[DESCRIPTION OF THE TASK]: Look through the records below and collect all lines that hold the string "green".

(Items listed in a dataset)
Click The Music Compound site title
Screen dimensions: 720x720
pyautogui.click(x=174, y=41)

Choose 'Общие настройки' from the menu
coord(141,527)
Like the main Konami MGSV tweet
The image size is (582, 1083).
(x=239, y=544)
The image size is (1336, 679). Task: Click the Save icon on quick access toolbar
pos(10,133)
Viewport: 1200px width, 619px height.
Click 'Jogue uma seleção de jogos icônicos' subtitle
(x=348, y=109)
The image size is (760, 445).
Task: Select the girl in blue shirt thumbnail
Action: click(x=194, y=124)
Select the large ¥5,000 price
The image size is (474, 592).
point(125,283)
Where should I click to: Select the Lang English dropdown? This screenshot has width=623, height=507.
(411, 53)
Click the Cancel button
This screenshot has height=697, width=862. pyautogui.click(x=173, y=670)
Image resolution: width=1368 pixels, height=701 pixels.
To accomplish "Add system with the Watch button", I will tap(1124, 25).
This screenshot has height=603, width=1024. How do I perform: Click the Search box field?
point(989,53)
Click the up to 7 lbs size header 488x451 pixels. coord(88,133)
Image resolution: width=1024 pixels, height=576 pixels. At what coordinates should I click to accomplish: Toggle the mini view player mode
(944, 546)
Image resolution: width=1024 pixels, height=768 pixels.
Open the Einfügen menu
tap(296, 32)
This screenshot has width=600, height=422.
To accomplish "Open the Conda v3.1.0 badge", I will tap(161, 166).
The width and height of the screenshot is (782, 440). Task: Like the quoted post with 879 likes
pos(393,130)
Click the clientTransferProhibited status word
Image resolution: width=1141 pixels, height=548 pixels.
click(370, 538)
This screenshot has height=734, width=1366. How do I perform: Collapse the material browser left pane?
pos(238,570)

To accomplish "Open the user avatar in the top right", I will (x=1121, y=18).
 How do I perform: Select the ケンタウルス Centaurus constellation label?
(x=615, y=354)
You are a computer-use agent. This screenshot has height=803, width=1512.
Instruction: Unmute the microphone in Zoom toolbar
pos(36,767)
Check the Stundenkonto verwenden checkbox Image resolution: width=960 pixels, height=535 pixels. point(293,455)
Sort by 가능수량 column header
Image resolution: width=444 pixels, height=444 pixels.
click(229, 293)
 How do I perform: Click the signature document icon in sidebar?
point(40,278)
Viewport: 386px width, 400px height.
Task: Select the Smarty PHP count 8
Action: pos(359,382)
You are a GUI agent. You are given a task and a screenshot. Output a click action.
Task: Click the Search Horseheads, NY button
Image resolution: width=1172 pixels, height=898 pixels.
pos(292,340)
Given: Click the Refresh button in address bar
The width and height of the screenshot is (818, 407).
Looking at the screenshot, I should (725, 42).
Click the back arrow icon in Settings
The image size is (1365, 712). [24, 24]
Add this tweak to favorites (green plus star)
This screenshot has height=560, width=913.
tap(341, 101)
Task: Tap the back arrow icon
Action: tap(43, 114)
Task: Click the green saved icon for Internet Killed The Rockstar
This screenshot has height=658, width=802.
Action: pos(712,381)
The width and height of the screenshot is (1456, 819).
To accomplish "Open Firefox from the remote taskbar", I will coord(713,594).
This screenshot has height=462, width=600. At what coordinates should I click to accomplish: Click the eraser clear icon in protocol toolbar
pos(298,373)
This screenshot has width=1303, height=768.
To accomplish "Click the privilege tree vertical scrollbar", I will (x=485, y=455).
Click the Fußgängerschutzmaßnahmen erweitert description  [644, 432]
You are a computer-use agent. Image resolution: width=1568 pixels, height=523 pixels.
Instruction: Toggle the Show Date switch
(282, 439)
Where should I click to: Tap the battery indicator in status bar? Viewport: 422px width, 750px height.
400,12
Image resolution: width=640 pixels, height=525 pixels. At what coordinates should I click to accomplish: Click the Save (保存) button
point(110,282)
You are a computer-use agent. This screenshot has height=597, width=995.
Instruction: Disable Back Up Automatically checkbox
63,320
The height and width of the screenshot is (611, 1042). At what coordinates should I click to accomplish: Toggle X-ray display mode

[RESULT OF THIS EXERCISE]:
Add this tweak to favorites (green plus star)
Task: Click the green saved icon for Internet Killed The Rockstar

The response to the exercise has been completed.